The Feast of All Saints

Today: 8:30 am Matins; 9:30 am 9:30 am Divine Liturgy & Brunch

Tuesday: 6:00 pm Vespers

Thursday: 6:00 pm Vespers & Bridges to Contemplative Living

Saturday: 6:00 pm Vespers

Sunday: Today: 8:30 am Matins; 9:30 am 9:30 am Divine Liturgy, Brunch & Parish Council Meeting

In the early days Christians were accustomed to solemnize the anniversary of a martyr’s death for Christ at the place of martyrdom. In the fourth century, neighboring dioceses began to interchange feasts, to transfer relics, to divide them, and to join in a common feast; as is shown by the invitation of St. Basil of Caesarea (397) to the bishops of the Province of Pontus. Frequently groups of martyrs suffered on the same day, which naturally led to a joint commemoration.

In the persecution of Diocletian the number of martyrs became so great that a separate day could not be assigned to each. But the Church, feeling that every martyr should be venerated, appointed a common day for all.

The first trace of this we find in Antioch on the Sunday after Pentecost. We also find mention of a common day in a sermon of St. Ephrem the Syrian (373), and in the 74th homily of St. John Chrysostom (407). At first only martyrs and St. John the Forerunner were honored by a special day. Other saints were added gradually, and increased in number when a regular process of canonization / glorification was established; still, as early as 411 there is in the Chaldean Orthodox Calendar a “Commemoration of the Confessors” for the Friday after Pascha.

The feast of All Saints achieved great prominence in the ninth century, in the reign of the Byzantine Emperor Leo VI, “the Wise” (886-911). His wife, Empress Theophano lived a devout life. After her death, her husband built a church, intending to dedicate it to her. When he was forbidden to do so, he decided to dedicate it to “All Saints,” so that if his wife were in fact one of the righteous, she would also be honored whenever the feast was celebrated. According to tradition, it was Leo who expanded the feast from a commemoration of All Martyrs to a general commemoration of All Saints, whether martyrs or not.

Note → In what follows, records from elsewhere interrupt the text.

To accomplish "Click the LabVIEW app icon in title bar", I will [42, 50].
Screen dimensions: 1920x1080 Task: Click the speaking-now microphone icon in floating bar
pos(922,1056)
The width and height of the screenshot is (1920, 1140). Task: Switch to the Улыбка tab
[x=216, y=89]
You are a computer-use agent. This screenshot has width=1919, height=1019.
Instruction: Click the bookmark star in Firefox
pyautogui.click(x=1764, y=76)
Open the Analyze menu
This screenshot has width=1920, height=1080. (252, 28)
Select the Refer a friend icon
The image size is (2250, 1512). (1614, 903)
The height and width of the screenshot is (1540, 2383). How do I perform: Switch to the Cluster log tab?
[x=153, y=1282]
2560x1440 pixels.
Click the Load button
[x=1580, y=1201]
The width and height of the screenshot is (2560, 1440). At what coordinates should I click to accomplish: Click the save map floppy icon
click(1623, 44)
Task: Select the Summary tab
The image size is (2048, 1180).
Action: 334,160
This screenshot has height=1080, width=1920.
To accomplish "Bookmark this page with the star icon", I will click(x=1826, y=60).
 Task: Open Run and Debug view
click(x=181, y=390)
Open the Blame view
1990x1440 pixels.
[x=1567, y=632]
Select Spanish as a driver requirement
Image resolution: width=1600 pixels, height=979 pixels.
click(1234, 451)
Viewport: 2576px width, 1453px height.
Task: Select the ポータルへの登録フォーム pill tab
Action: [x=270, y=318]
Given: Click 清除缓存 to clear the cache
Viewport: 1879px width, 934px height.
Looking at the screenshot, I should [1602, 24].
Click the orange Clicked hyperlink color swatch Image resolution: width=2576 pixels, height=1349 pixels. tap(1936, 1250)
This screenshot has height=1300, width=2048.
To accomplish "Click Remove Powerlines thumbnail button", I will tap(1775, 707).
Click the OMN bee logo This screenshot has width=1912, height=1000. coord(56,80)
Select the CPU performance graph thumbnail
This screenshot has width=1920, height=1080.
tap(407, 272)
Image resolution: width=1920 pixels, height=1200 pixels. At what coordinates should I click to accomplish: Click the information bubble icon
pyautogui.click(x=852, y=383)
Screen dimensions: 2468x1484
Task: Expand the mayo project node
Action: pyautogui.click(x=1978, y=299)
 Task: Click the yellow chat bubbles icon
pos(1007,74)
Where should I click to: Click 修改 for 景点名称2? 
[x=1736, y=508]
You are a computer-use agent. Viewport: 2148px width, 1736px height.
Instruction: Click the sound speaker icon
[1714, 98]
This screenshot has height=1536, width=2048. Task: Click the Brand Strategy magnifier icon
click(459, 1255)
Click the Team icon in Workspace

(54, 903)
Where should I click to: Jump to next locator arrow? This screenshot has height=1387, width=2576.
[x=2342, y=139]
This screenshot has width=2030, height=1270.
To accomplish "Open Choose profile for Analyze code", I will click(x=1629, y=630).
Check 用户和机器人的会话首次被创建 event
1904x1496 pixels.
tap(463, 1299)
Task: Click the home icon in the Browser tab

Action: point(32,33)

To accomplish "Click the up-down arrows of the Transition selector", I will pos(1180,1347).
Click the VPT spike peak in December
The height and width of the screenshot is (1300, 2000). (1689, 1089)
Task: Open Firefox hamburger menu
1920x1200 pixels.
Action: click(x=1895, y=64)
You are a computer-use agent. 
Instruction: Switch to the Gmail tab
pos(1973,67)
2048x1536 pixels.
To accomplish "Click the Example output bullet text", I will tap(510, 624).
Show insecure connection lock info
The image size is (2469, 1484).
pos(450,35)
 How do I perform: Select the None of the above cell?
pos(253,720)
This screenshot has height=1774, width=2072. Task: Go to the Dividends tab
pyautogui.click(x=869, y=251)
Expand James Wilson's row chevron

This Sunday marks the close of the Paschal season. To the normal Sunday services are added special scriptural readings and hymns to all the saints (known and unknown) from the Pentecostarion.

The Sunday following All Saints Sunday (i.e., the second Sunday after Pentecost) is set aside as a commemoration of all locally venerated saints, such as All Saints of America. The third Sunday after Pentecost may be observed for even more localized saints, such as “All Saints of Alaska.”